No obstante, si bien en el terreno de la ficción proliferaron este tipo de historias con fines catárticos, en la literatura también han surgido testimonios, de muy diversas formas, en los que los supervivientes, denominados hibakusha, hablan de sus experiencias. Estas historias se narran con crudeza, describiendo con detalle el horror sentido. No pretenden ser una forma de expiar el dolor, sino una búsqueda consciente y premeditada de la empatía con los lectores, una forma de activismo contra el armamento nuclear y contra la amenaza que supone su mera existencia. Hace no mucho, se publicaba en castellano Renacer de las cenizas. Una historia real de supervivencia y perdón de Hiroshima, el testimonio de Shinji Mikamo, recogido por su hija, Akiko Mikamo. Ahora, desde Ecos de Asia queremos ofrecer el poemario Y el río fluía como una corriente de cuerpos, que recoge, en forma de tanka, el testimonio de un hibakusha con una historia excepcional. Se trata de Yamaguchi Tsutomu, un doble hibakusha: oriundo de Nagasaki, estaba destinado en Hiroshima cuando cayó la primera bomba. Afectado física y emocionalmente, volvió a su hogar, en Nagasaki, llegando justo antes de que la ciudad fuese arrasada por la segunda bomba. Tras experimentar nuevamente la pesadilla y recorrer un duro camino, encontró como vía para su desahogo la escritura de poesía, llegando a componer una gran cantidad de poemas, algunos verdaderamente desgarradores, a través de los cuales daba testimonio de sus vivencias.

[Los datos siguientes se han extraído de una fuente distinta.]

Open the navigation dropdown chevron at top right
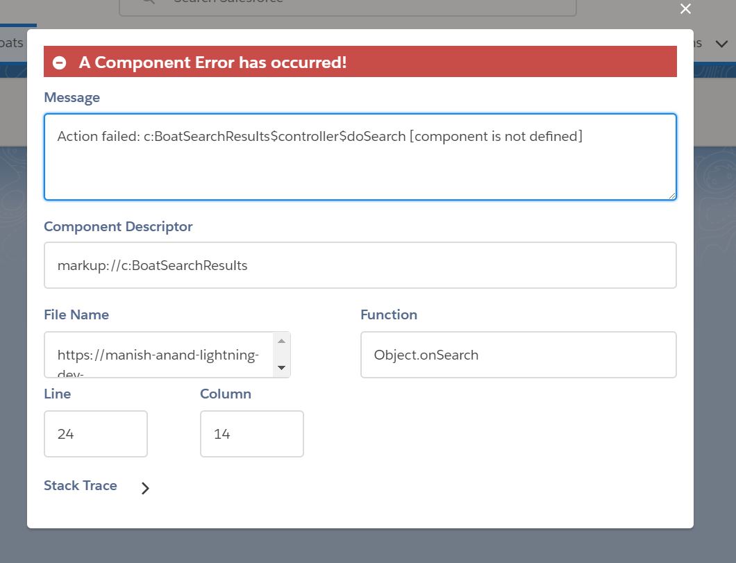The width and height of the screenshot is (736, 563). (721, 44)
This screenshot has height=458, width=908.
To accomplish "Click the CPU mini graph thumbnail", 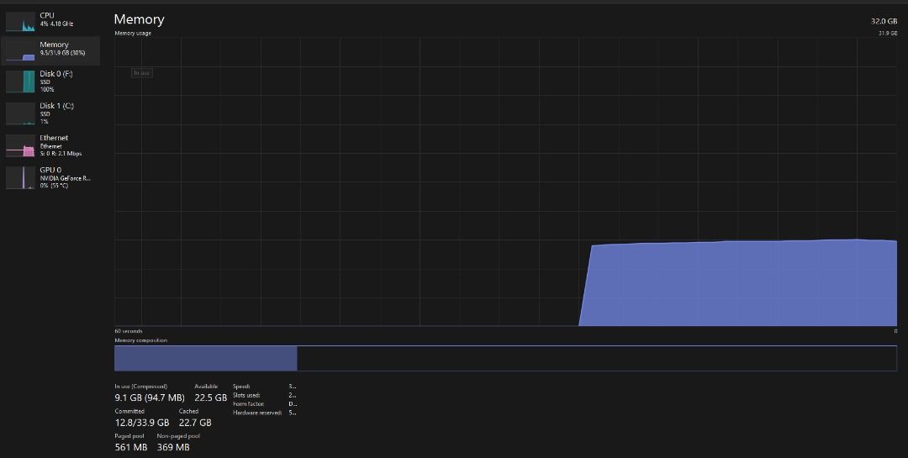I will coord(20,21).
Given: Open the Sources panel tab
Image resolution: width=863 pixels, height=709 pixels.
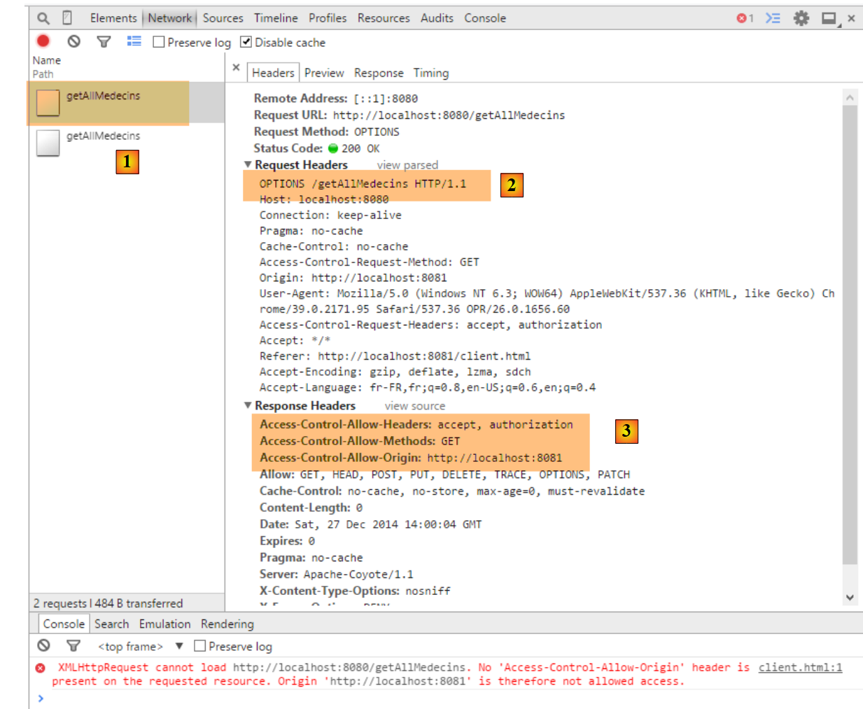Looking at the screenshot, I should 223,18.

En 2010 se publicó una antología con una selección de algunos de estos poemas, escogidos y traducidos al inglés por Chad Diehl. Hace unos meses, fuimos contactados por Juan Pablo Gil Díaz, quien nos planteó el proyecto de publicar una versión digital del poemario con sus traducciones al castellano, partiendo de la versión en inglés. Es para nosotros un verdadero placer contribuir a la difusión de una obra tan interesante y tan necesaria. Los poemas captan a la perfección el dolor, el desconcierto, la incomprensión… de una víctima que se enfrentó, no una sino dos veces, a uno de los mayores horrores que el hombre ha sido capaz de crear. Y así, la belleza de las palabras se conjuga con el desasosiego provocado por el sufrimiento, impactando con las imágenes que consigue evocar, casi fotográficas, visiones que invitan al lector a una profunda reflexión sobre el ser humano.